#### [RECORDS]
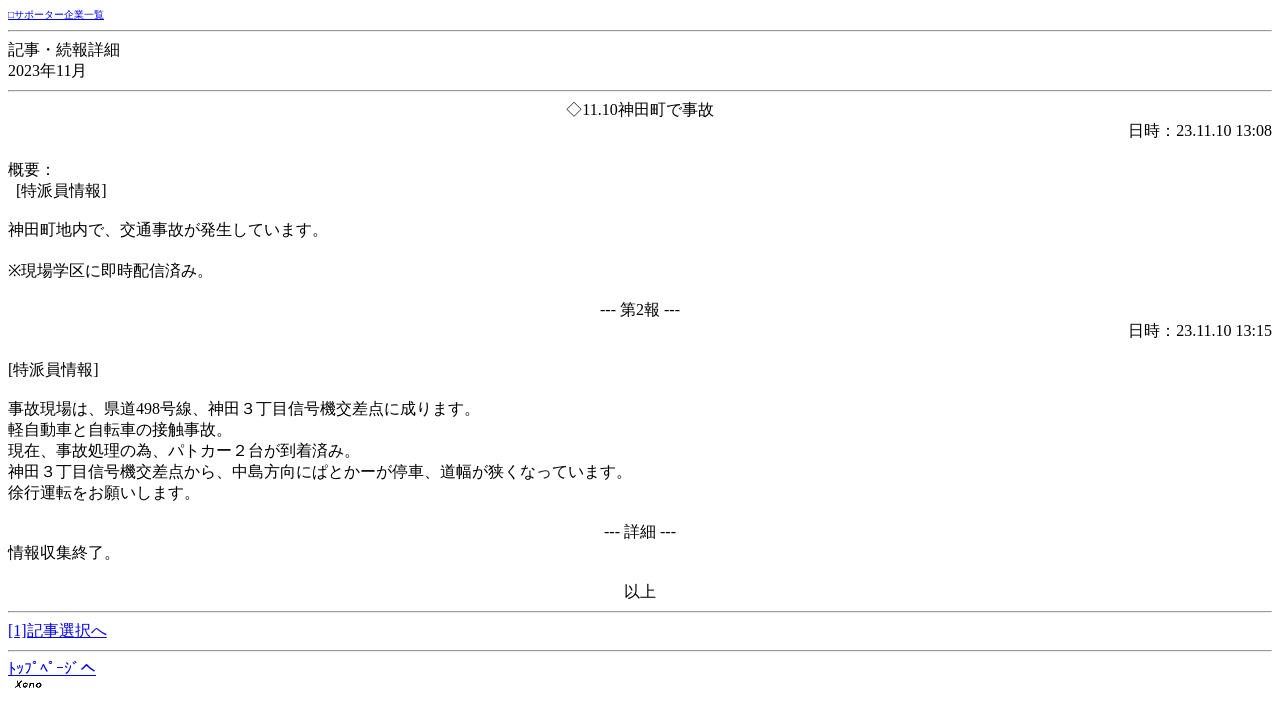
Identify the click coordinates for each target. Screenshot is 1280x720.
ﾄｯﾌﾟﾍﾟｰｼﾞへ (52, 668)
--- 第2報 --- (640, 309)
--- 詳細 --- (640, 531)
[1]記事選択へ (57, 630)
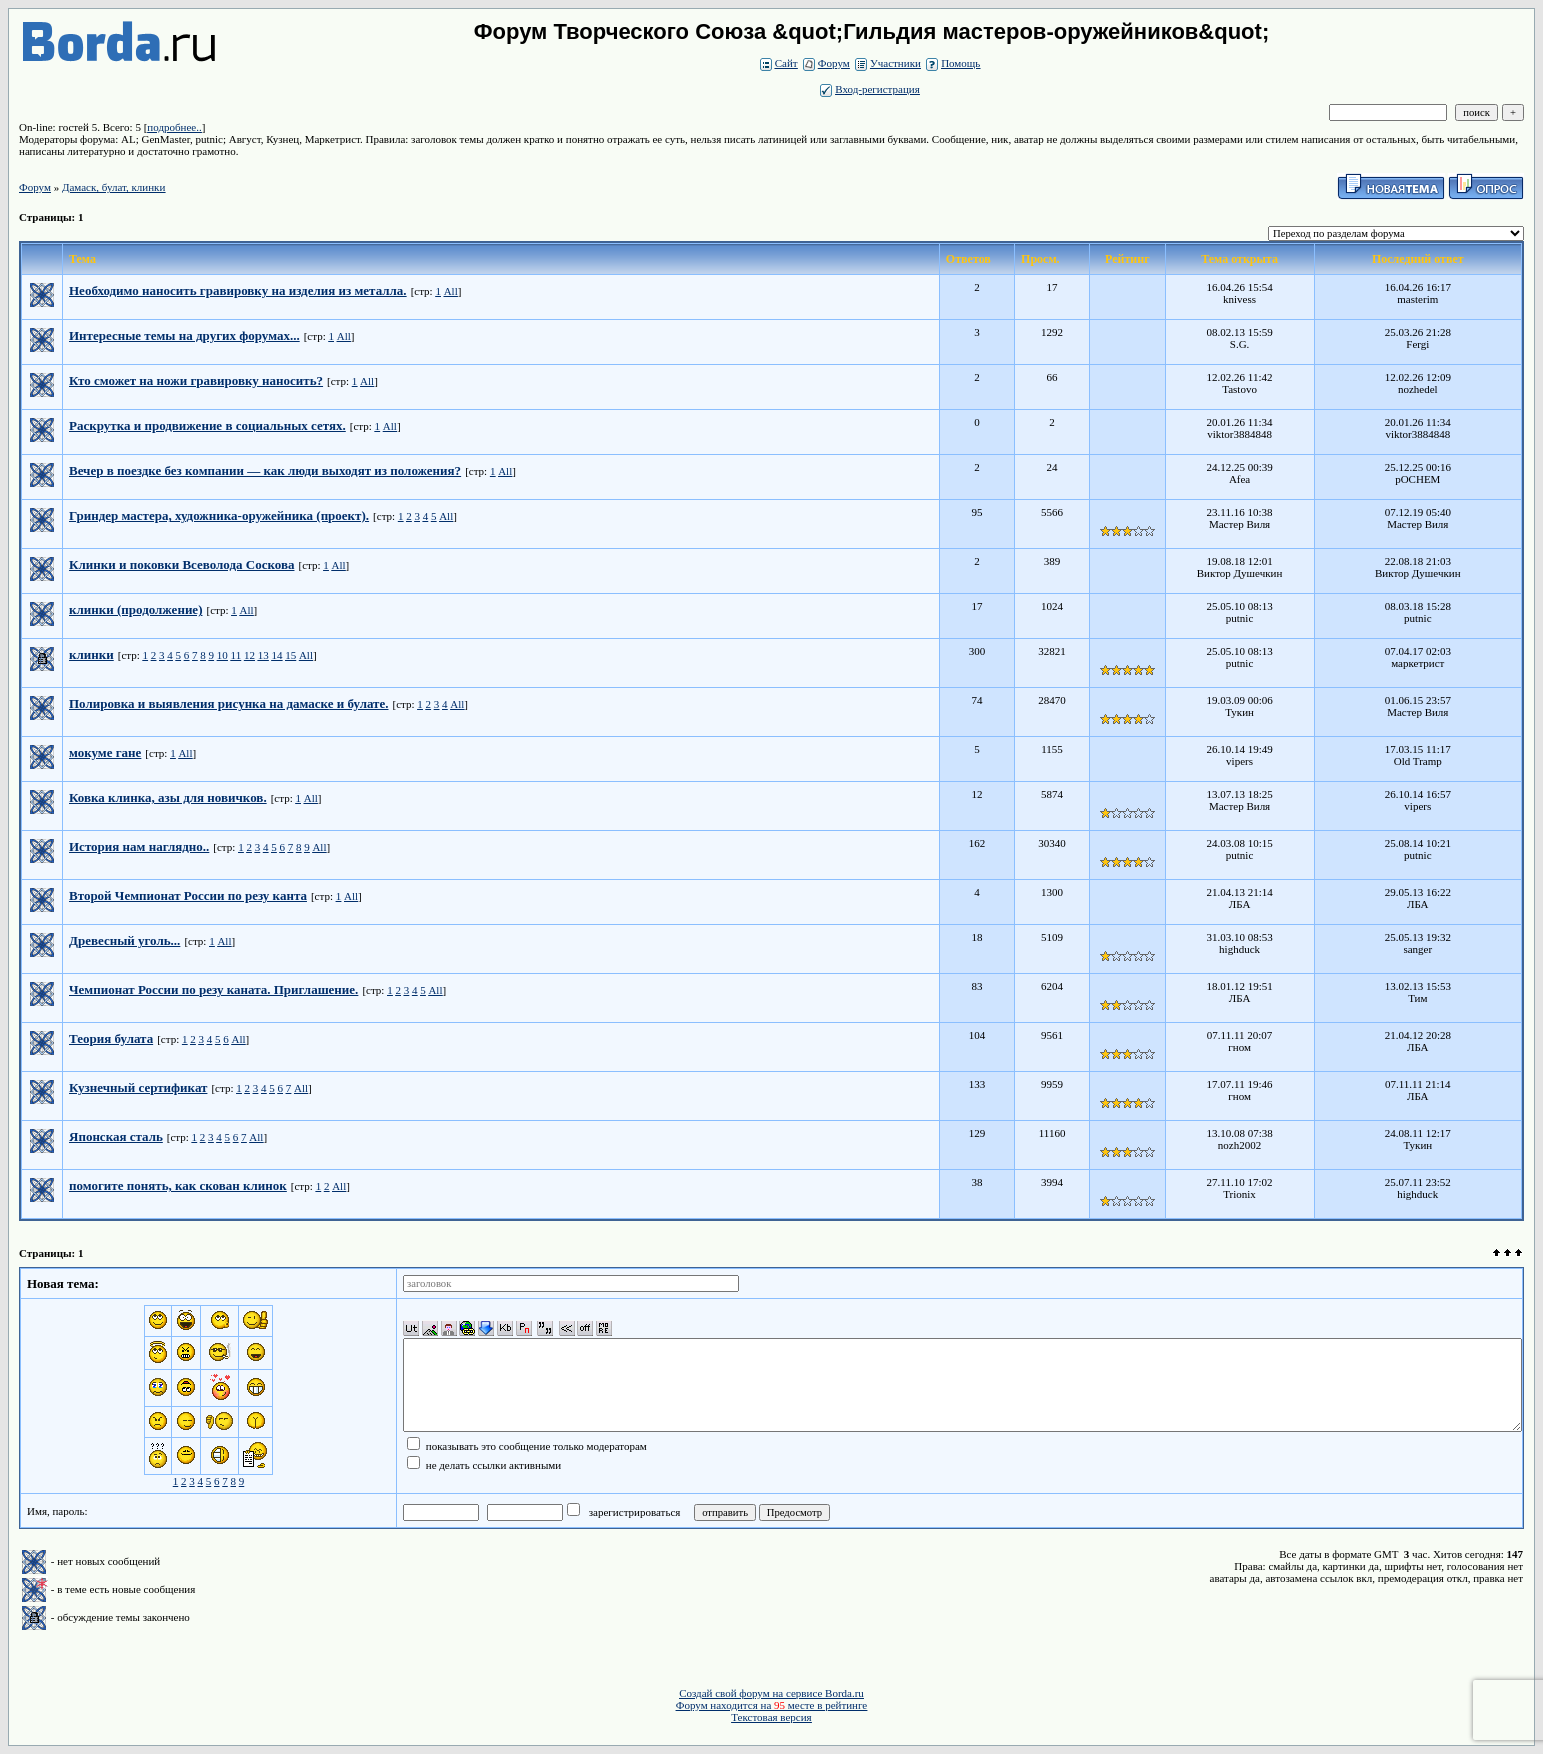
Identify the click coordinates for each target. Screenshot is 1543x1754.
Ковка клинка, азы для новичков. (168, 797)
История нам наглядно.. (139, 846)
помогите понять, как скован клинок (178, 1185)
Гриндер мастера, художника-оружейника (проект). (219, 515)
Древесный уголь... (124, 940)
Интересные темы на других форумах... (184, 335)
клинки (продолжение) (135, 609)
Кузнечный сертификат (138, 1087)
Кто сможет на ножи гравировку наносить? (196, 380)
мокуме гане (105, 752)
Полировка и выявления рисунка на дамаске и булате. (229, 703)
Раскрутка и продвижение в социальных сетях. (207, 425)
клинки (91, 654)
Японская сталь (116, 1136)
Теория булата (111, 1038)
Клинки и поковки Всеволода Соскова (181, 564)
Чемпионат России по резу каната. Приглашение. (213, 989)
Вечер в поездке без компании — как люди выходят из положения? (265, 470)
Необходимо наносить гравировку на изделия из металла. (238, 290)
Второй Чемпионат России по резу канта (188, 895)
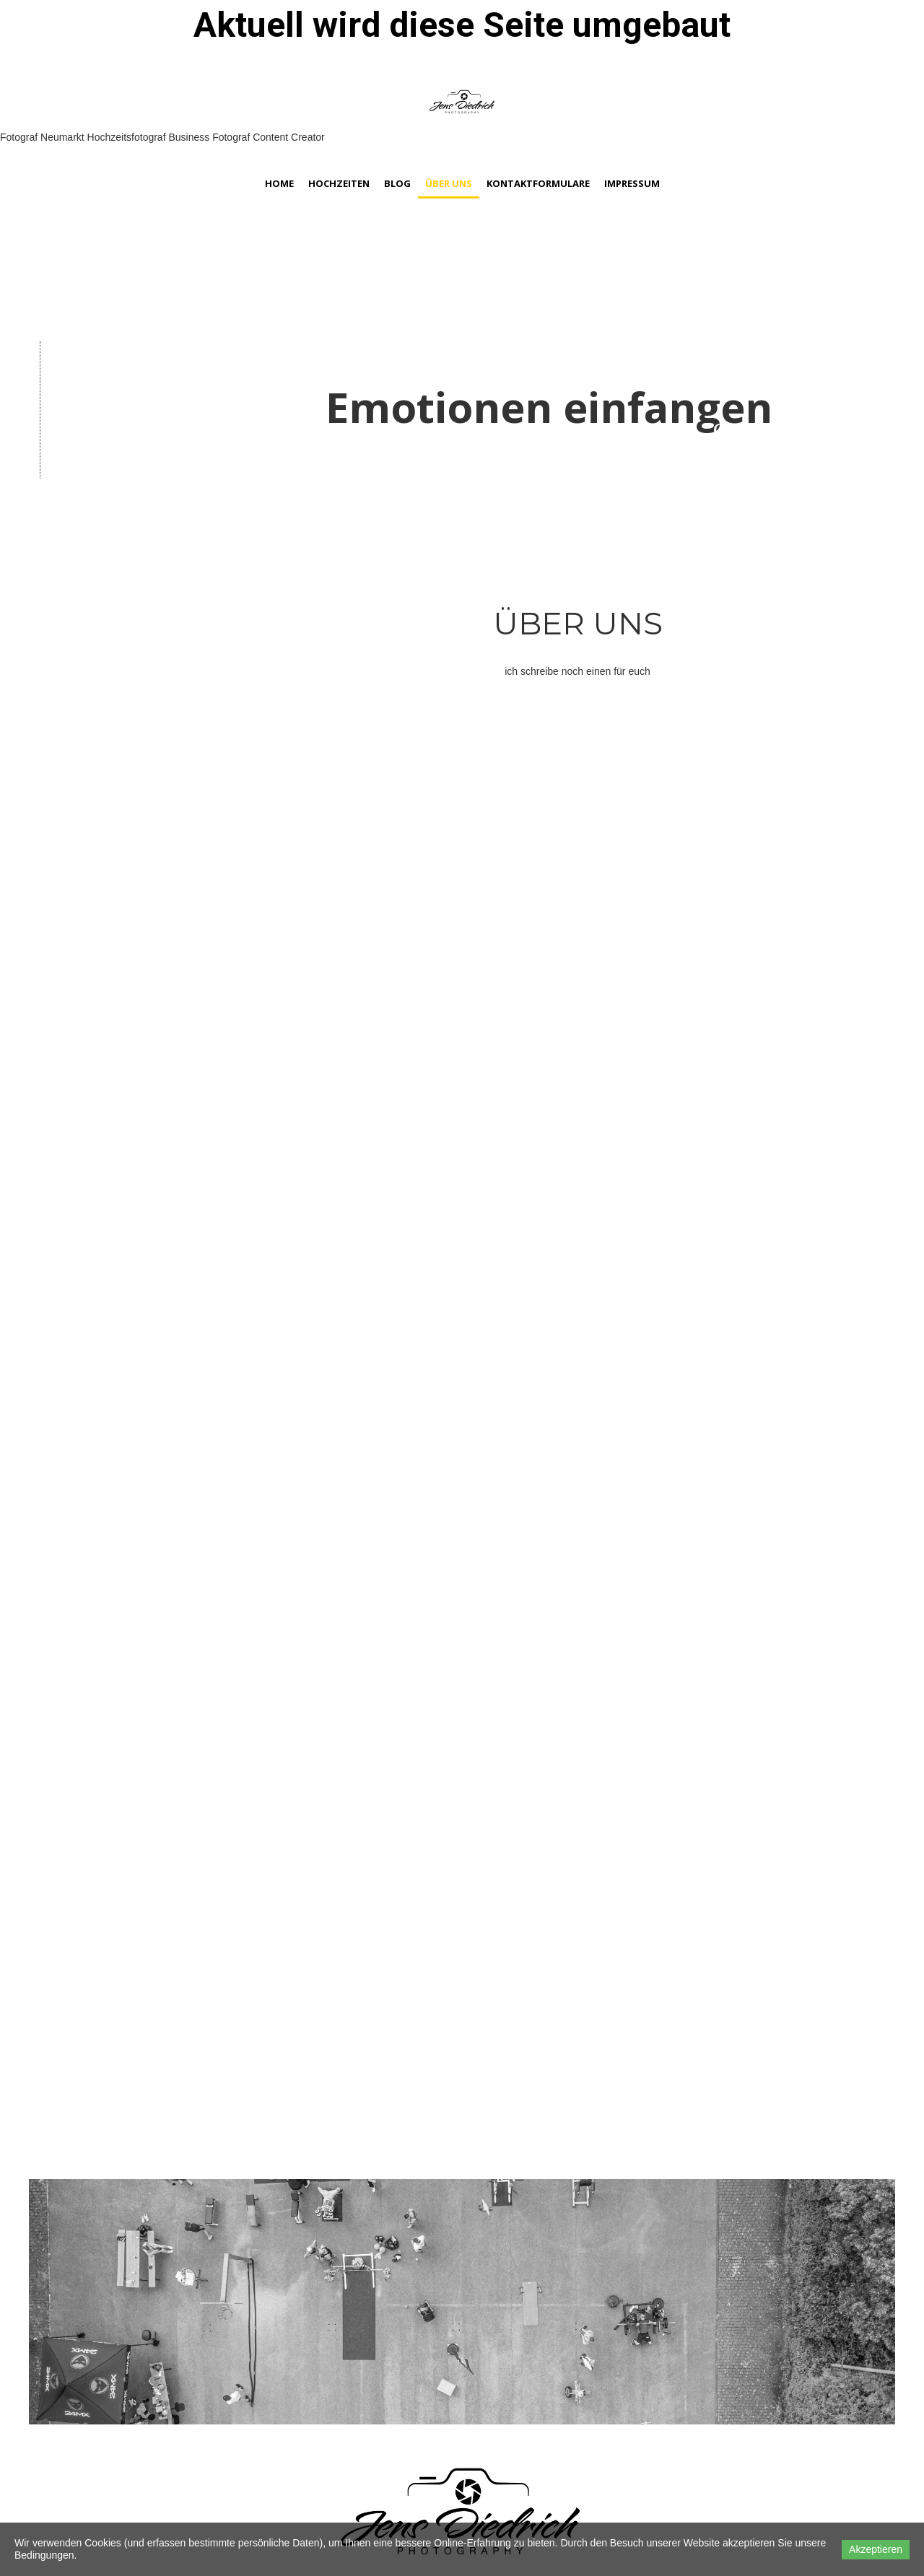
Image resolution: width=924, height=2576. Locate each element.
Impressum (632, 183)
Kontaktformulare (538, 183)
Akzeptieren (875, 2549)
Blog (397, 183)
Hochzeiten (339, 183)
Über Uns (448, 183)
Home (279, 183)
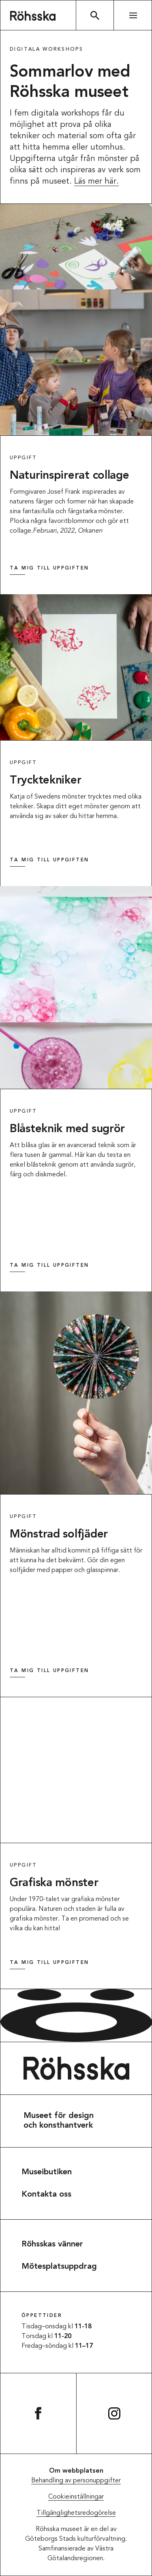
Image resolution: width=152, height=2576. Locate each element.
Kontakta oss (46, 2195)
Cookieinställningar (76, 2497)
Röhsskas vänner (52, 2244)
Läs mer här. (96, 182)
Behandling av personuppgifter (76, 2480)
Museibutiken (46, 2172)
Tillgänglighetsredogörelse (76, 2513)
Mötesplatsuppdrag (59, 2267)
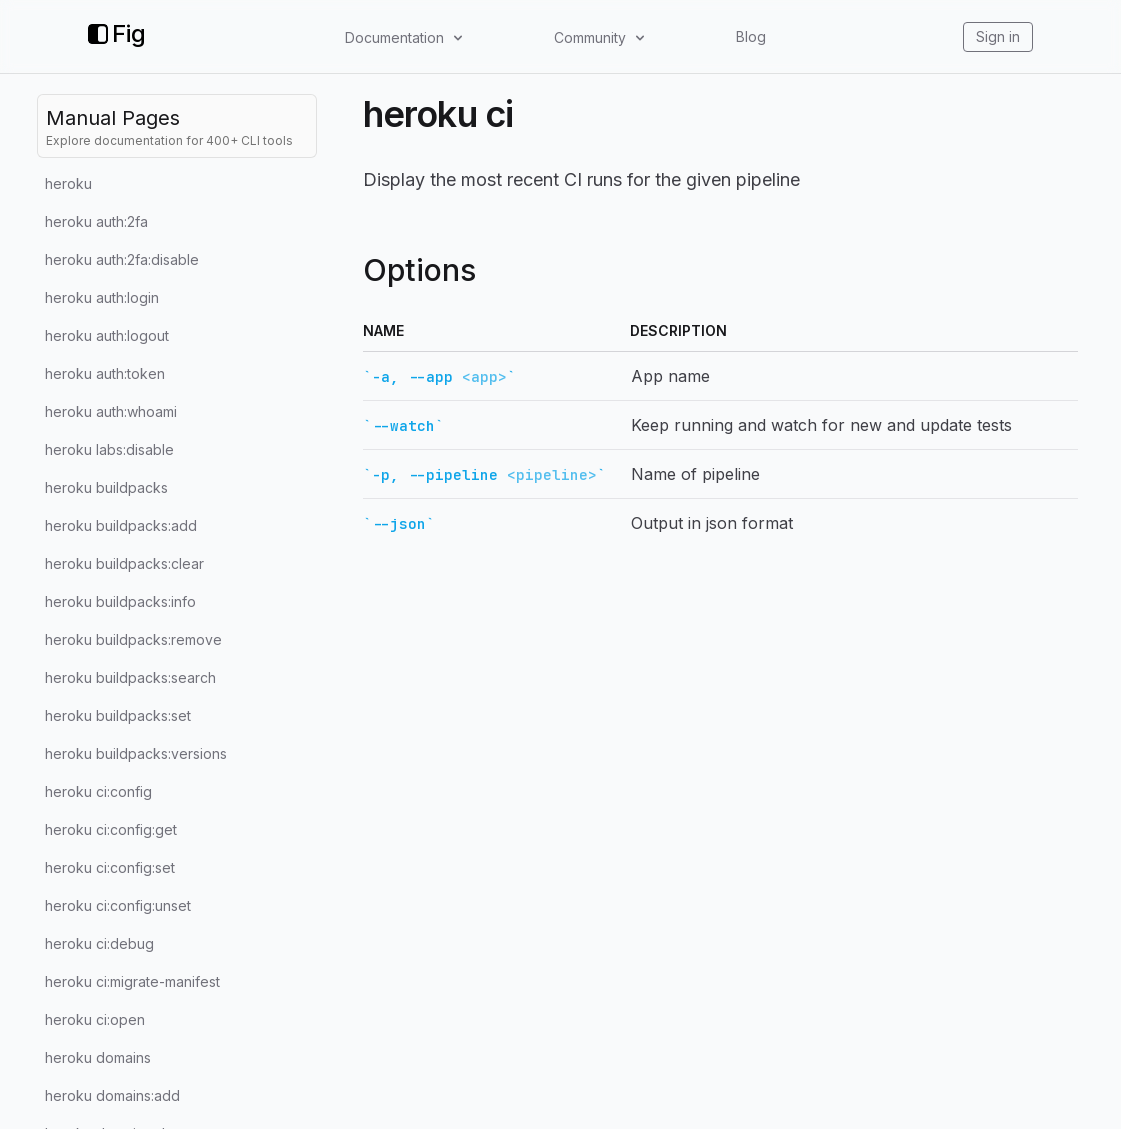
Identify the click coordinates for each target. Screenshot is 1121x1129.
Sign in (998, 36)
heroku (68, 183)
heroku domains (98, 1057)
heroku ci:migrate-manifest (132, 981)
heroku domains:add (112, 1095)
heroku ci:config (98, 791)
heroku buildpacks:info (120, 601)
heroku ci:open (95, 1019)
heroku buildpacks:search (130, 677)
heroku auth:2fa (96, 221)
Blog (751, 36)
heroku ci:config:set (110, 867)
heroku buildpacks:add (121, 525)
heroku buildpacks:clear (124, 563)
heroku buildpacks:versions (136, 753)
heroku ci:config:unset (118, 905)
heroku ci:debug (99, 943)
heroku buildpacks (106, 487)
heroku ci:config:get (111, 829)
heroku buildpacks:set (118, 715)
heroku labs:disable (109, 449)
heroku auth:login (102, 297)
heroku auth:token (105, 373)
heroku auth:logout (107, 335)
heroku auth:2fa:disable (122, 259)
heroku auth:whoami (111, 411)
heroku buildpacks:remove (133, 639)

#### [STATED GOAL]
Please arrange every line of the records above as a JSON list of strings, one string per line, with blank lines and the pictures left out.

#### [WORKED SOLUTION]
[
  "Identify the click coordinates for each target. Screenshot is 1280x720.",
  "ﾄｯﾌﾟﾍﾟｰｼﾞへ (52, 668)",
  "--- 第2報 --- (640, 309)",
  "--- 詳細 --- (640, 531)",
  "[1]記事選択へ (57, 630)",
  "Identify the click coordinates for each target. Screenshot is 1543x1754.",
  "Ковка клинка, азы для новичков. (168, 797)",
  "История нам наглядно.. (139, 846)",
  "помогите понять, как скован клинок (178, 1185)",
  "Гриндер мастера, художника-оружейника (проект). (219, 515)",
  "Древесный уголь... (124, 940)",
  "Интересные темы на других форумах... (184, 335)",
  "клинки (продолжение) (135, 609)",
  "Кузнечный сертификат (138, 1087)",
  "Кто сможет на ножи гравировку наносить? (196, 380)",
  "мокуме гане (105, 752)",
  "Полировка и выявления рисунка на дамаске и булате. (229, 703)",
  "Раскрутка и продвижение в социальных сетях. (207, 425)",
  "клинки (91, 654)",
  "Японская сталь (116, 1136)",
  "Теория булата (111, 1038)",
  "Клинки и поковки Всеволода Соскова (181, 564)",
  "Чемпионат России по резу каната. Приглашение. (213, 989)",
  "Вечер в поездке без компании — как люди выходят из положения? (265, 470)",
  "Необходимо наносить гравировку на изделия из металла. (238, 290)",
  "Второй Чемпионат России по резу канта (188, 895)",
  "Image resolution: width=924, height=2576. Locate each element.",
  "Impressum (632, 183)",
  "Kontaktformulare (538, 183)",
  "Akzeptieren (875, 2549)",
  "Blog (397, 183)",
  "Hochzeiten (339, 183)",
  "Über Uns (448, 183)",
  "Home (279, 183)",
  "Image resolution: width=152, height=2576. Locate each element.",
  "Kontakta oss (46, 2195)",
  "Cookieinställningar (76, 2497)",
  "Röhsskas vänner (52, 2244)",
  "Läs mer här. (96, 182)",
  "Behandling av personuppgifter (76, 2480)",
  "Museibutiken (46, 2172)",
  "Tillgänglighetsredogörelse (76, 2513)",
  "Mötesplatsuppdrag (59, 2267)",
  "Identify the click coordinates for each target. Screenshot is 1121x1129.",
  "Sign in (998, 36)",
  "heroku (68, 183)",
  "heroku domains (98, 1057)",
  "heroku ci:migrate-manifest (132, 981)",
  "heroku domains:add (112, 1095)",
  "heroku ci:config (98, 791)",
  "heroku buildpacks:info (120, 601)",
  "heroku ci:open (95, 1019)",
  "heroku buildpacks:search (130, 677)",
  "heroku auth:2fa (96, 221)",
  "Blog (751, 36)",
  "heroku ci:config:set (110, 867)",
  "heroku buildpacks:add (121, 525)",
  "heroku buildpacks:clear (124, 563)",
  "heroku buildpacks:versions (136, 753)",
  "heroku ci:config:unset (118, 905)",
  "heroku ci:debug (99, 943)",
  "heroku buildpacks (106, 487)",
  "heroku ci:config:get (111, 829)",
  "heroku buildpacks:set (118, 715)",
  "heroku labs:disable (109, 449)",
  "heroku auth:login (102, 297)",
  "heroku auth:token (105, 373)",
  "heroku auth:logout (107, 335)",
  "heroku auth:2fa:disable (122, 259)",
  "heroku auth:whoami (111, 411)",
  "heroku buildpacks:remove (133, 639)"
]